All lines from the one that mentions "editor@meherpurpratidin.com (372, 2420)" through the last of the entries below must be copied exactly, with both ends kept.

Top of Dataset content

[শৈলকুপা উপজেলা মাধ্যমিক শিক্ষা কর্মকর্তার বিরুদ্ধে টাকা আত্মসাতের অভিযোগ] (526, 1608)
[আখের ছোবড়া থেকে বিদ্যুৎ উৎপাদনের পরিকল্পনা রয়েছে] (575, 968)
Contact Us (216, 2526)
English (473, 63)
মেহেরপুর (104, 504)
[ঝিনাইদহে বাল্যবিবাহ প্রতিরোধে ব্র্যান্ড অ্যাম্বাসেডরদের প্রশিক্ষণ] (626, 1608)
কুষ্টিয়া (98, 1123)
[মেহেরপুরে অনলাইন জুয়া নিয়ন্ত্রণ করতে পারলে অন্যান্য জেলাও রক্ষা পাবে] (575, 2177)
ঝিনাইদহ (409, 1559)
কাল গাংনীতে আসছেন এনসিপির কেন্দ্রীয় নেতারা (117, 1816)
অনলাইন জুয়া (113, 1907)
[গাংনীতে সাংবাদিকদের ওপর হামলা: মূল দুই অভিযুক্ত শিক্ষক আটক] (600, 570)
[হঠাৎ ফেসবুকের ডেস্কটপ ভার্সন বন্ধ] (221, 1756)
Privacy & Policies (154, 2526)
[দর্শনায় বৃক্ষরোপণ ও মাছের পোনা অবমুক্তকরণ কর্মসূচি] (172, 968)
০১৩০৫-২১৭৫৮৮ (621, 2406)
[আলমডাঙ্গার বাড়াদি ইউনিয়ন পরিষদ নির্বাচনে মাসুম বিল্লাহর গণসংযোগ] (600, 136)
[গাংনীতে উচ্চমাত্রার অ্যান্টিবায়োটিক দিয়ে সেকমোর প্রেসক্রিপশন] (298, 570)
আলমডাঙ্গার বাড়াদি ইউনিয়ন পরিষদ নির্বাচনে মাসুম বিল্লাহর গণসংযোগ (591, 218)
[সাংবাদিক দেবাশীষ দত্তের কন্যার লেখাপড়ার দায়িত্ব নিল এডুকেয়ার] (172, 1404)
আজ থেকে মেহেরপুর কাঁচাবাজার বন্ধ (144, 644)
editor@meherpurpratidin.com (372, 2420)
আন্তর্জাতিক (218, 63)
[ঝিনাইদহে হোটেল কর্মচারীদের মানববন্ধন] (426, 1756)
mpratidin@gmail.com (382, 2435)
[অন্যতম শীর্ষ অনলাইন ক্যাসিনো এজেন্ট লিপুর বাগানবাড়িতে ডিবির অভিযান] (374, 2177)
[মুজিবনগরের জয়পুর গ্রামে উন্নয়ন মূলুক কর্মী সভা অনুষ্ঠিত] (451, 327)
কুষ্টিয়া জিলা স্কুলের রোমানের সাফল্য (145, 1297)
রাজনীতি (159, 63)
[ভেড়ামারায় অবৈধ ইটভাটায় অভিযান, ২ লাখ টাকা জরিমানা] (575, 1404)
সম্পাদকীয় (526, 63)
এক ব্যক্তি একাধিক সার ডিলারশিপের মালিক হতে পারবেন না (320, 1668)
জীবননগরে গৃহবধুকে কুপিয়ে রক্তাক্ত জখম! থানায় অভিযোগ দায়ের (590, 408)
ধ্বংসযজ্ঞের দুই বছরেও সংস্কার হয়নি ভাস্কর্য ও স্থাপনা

Bottom of Dataset content

Reply to the exercise:
editor@meherpurpratidin.com (372, 2420)
আন্তর্জাতিক (218, 63)
[ঝিনাইদহে হোটেল কর্মচারীদের মানববন্ধন] (426, 1756)
mpratidin@gmail.com (382, 2435)
[অন্যতম শীর্ষ অনলাইন ক্যাসিনো এজেন্ট লিপুর বাগানবাড়িতে ডিবির অভিযান] (374, 2177)
[মুজিবনগরের জয়পুর গ্রামে উন্নয়ন মূলুক কর্মী সভা অনুষ্ঠিত] (451, 327)
কুষ্টিয়া জিলা স্কুলের রোমানের সাফল্য (145, 1297)
রাজনীতি (159, 63)
[ভেড়ামারায় অবৈধ ইটভাটায় অভিযান, ২ লাখ টাকা জরিমানা] (575, 1404)
সম্পাদকীয় (526, 63)
এক ব্যক্তি একাধিক সার ডিলারশিপের মালিক হতে পারবেন না (320, 1668)
জীবননগরে গৃহবধুকে কুপিয়ে রক্তাক্ত জখম! থানায় অভিযোগ দায়ের (590, 408)
ধ্বংসযজ্ঞের দুই বছরেও সংস্কার হয়নি ভাস্কর্য ও স্থাপনা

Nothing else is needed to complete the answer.